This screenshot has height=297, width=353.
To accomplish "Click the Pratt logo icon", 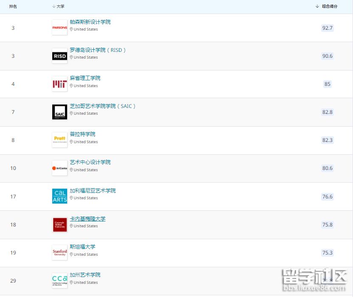I will point(59,140).
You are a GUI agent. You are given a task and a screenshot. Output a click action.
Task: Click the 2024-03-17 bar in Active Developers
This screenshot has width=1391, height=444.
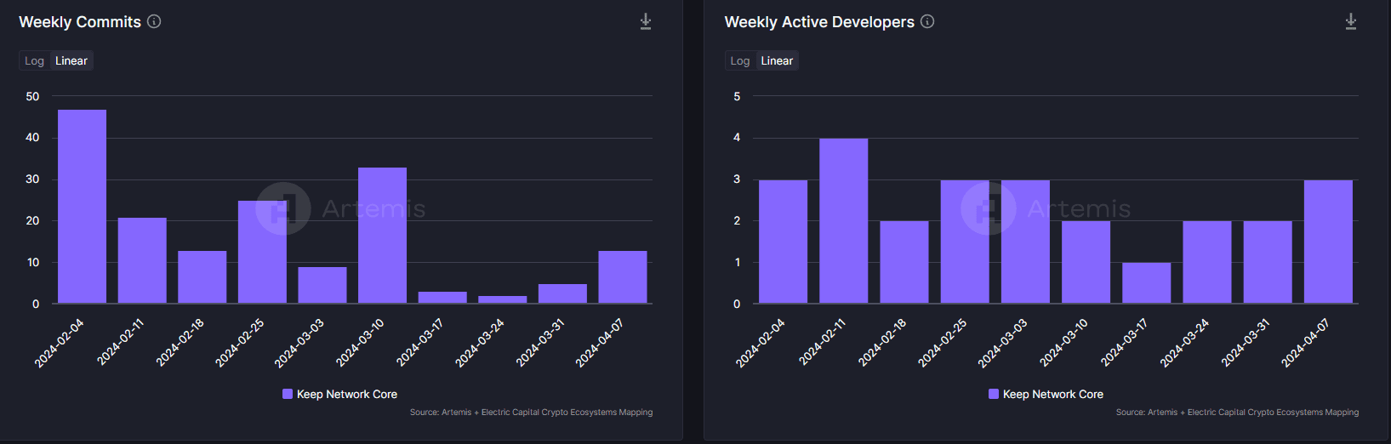(x=1146, y=283)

Exercise description →
Everything from the line containing "You are a GUI" to the last line of the listing above must be reproduced exactly, with no pictures included.

Your solution →
You are a GUI agent. You are given a task and a screenshot. Output a click action.
Task: Click the 2024-03-17 bar in Active Developers
This screenshot has width=1391, height=444.
(x=1146, y=283)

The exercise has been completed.